The selenographic coordinate system is used to refer to locations on the surface of Earth's moon. Any position on the lunar surface can be referenced by specifying two numerical values, which are comparable to the latitude and longitude of Earth. The longitude gives the position east or west of the Moon's prime meridian, which is the line passing from the lunar north pole through the point on the lunar surface directly facing Earth to the lunar south pole. (See also Earth's prime meridian.) This can be thought of as the midpoint of the visible Moon as seen from the Earth. The latitude gives the position north or south of the lunar equator. Both of these coordinates are given in degrees.
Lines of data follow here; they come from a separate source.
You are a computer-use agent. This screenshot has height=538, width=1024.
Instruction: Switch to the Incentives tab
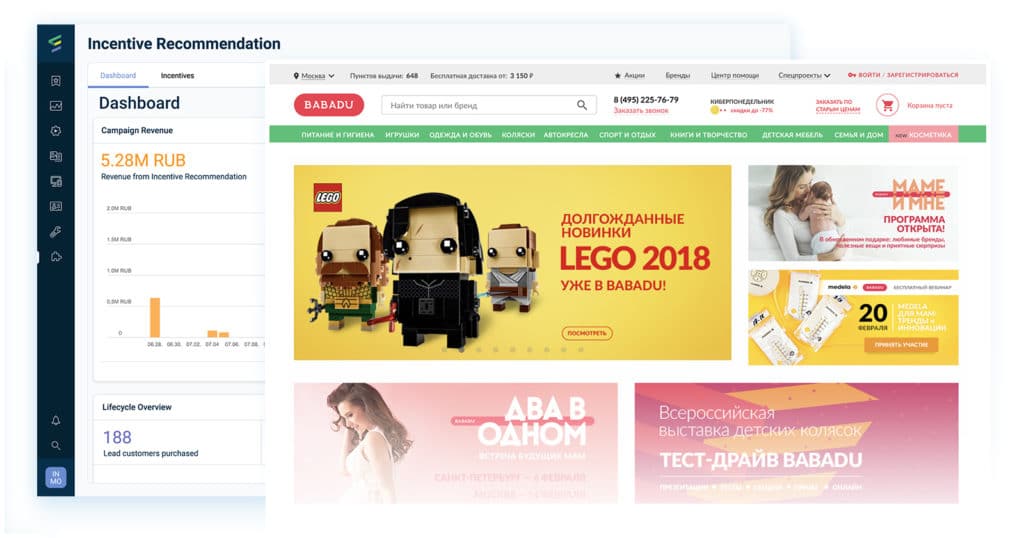177,76
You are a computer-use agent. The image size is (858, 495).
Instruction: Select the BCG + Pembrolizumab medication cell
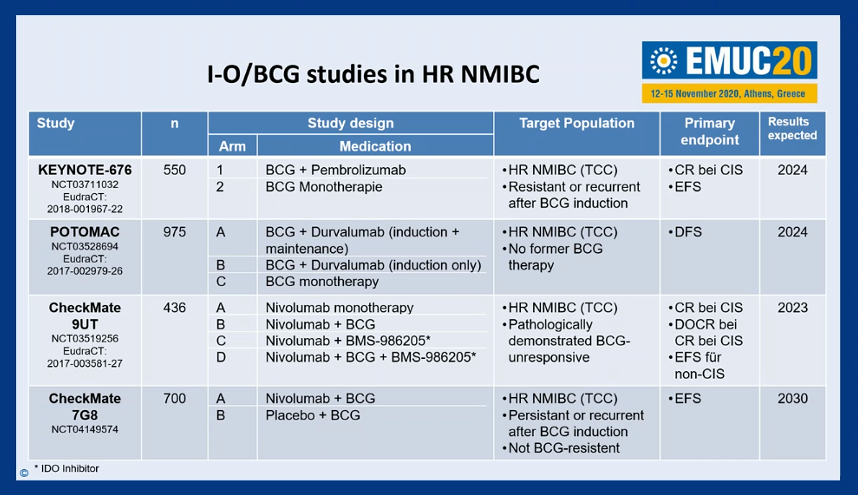[x=335, y=170]
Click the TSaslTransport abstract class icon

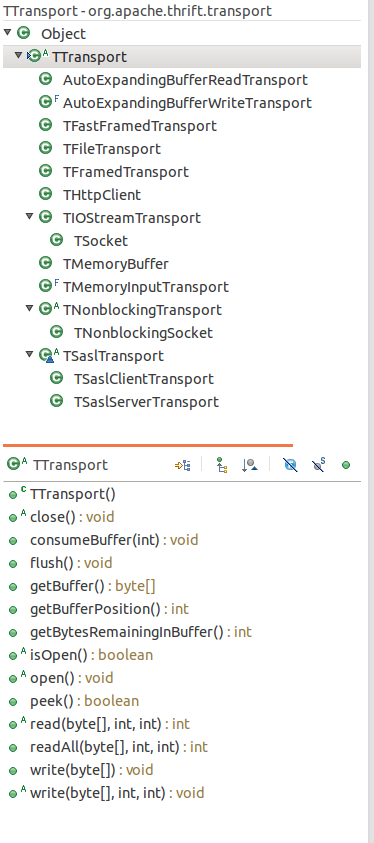48,355
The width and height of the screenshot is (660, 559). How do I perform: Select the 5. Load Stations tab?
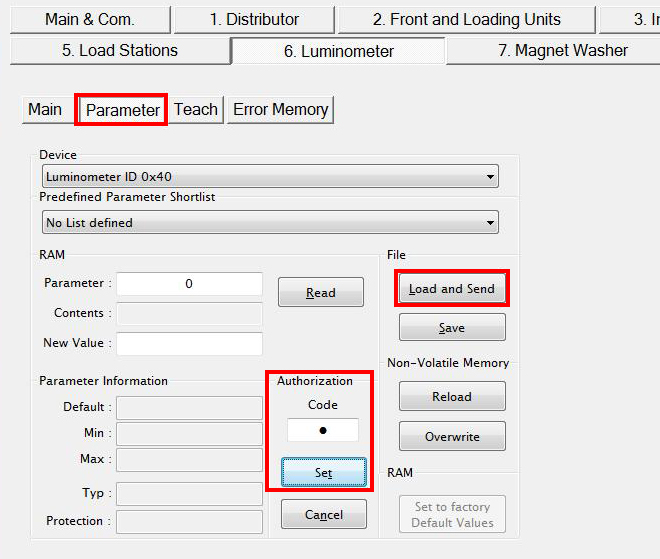pos(119,50)
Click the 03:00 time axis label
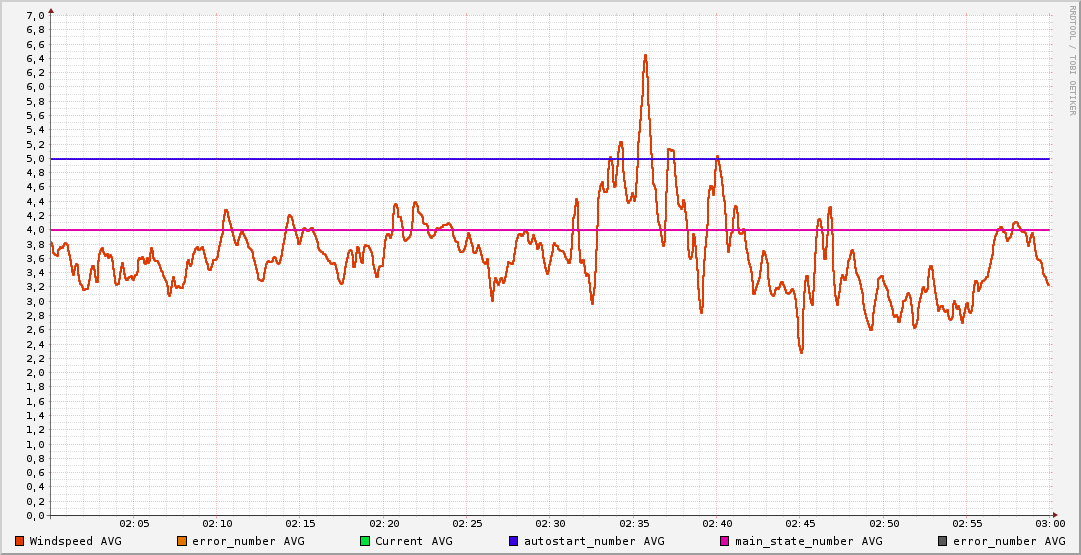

Astronomers defined the fundamental location in the selenographic coordinate system by the small, bowl-shaped satellite crater 'Mösting A'. The coordinates of this crater are defined as:

| Latitude: | 3° 12' 43.2" South |
| Longitude: | 5° 12' 39.6" West |

Later, the coordinate system has become more precisely defined due to the Lunar Laser Ranging Experiment.

Anything past 90°E or 90°W would not be seen from Earth, except for libration, which makes 59% of the Moon visible.

== Longitude ==

Longitude on the Moon is measured both east and west from its prime meridian. When no direction is specified, east is positive and west is negative.

Roughly speaking, the Moon's prime meridian lies near the center of the Moon's disc as seen from Earth. For precise applications, many coordinate systems have been defined for the Moon, each with a slightly different prime meridian. The IAU recommends the "mean Earth/polar axis" system, in which the prime meridian is the average direction (from the Moon's center) of the Earth's center.

== Selenographic colongitude ==

The selenographic colongitude is the longitude of the morning terminator on the Moon, as measured in degrees westward from the prime meridian. Hence, for the crater Plato with a longitude of 9.3° W, its typical colongitude is 9° at sunrise. However, this value can vary by up to ±3° depending on the effects of libration. The morning terminator forms a half-circle across the Moon where the Sun is just starting to rise. As the Moon continues in its orbit, this line advances in longitude. The value of the selenographic colongitude increases from 0° to 359° in the direction of the advancing terminator, at a rate of 0.5° per hour, or 12° per day.

Sunrise occurs at the prime meridian when the Lunar phase reaches First Quarter, after one fourth of a lunar day. At this location the selenographic colongitude at sunrise is defined as 0°. Thus, by the time of the Full Moon the colongitude increases to 90°; at Last Quarter it is 180°, and at the New Moon the colongitude reaches 270°. Note that the Moon is nearly invisible from the Earth at New Moon phase except during a solar eclipse.

The low angle of incidence of arriving sunlight tends to pick out features by the sharp shadows they cast, thus the area near the terminator is usually the most favorable for viewing or photographing lunar features through a telescope. The observer will need to know the location of the terminator to plan observations of selected features. The selenographic colongitude is useful for this purpose.

The selenographic longitude of the evening terminator is equal to the colongitude plus 180°.